Please output the records from the line with "How do I perform: Click" to the line with "click(31, 400)" as a numbered list, skipping blank lines and leaving out the pictures.

>> start SUPPLIED DATA

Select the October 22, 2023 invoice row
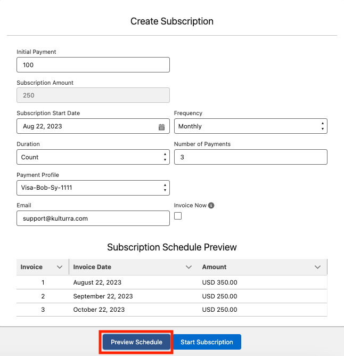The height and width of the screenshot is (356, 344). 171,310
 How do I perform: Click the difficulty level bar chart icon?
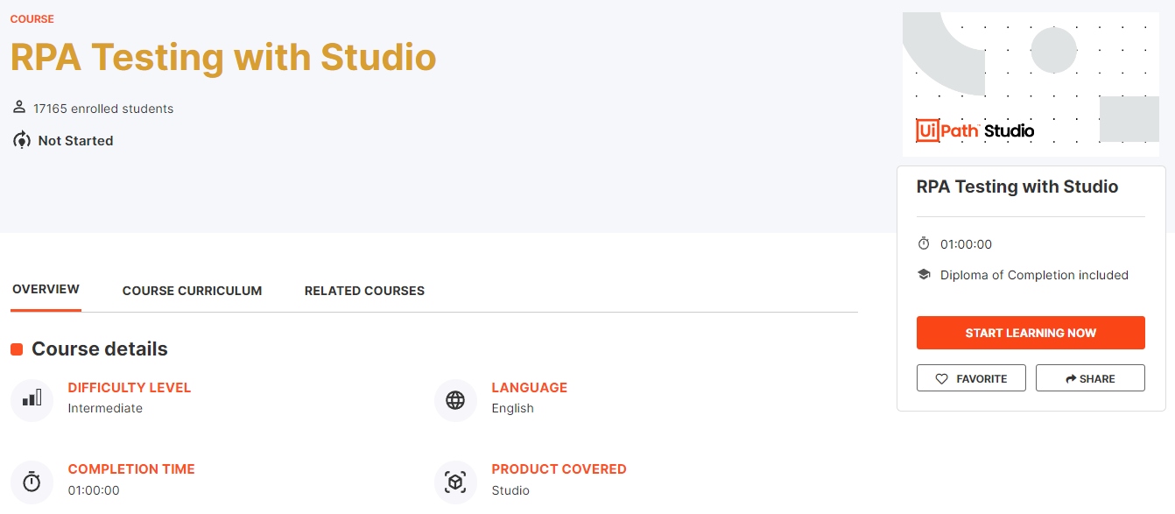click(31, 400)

>> end SUPPLIED DATA
>> start SUPPLIED DATA

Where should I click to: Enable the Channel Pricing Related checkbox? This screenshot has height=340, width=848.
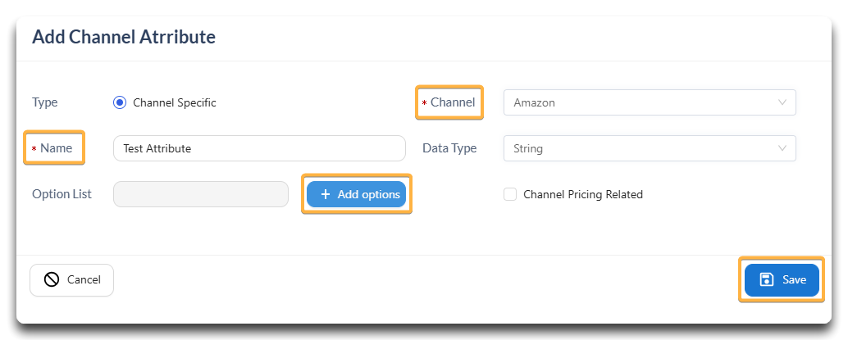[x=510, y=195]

>> end SUPPLIED DATA

▶ [ANSWER TO THIS EXERCISE]:
1.  How do I perform: Click the difficulty level bar chart icon?
2. click(31, 400)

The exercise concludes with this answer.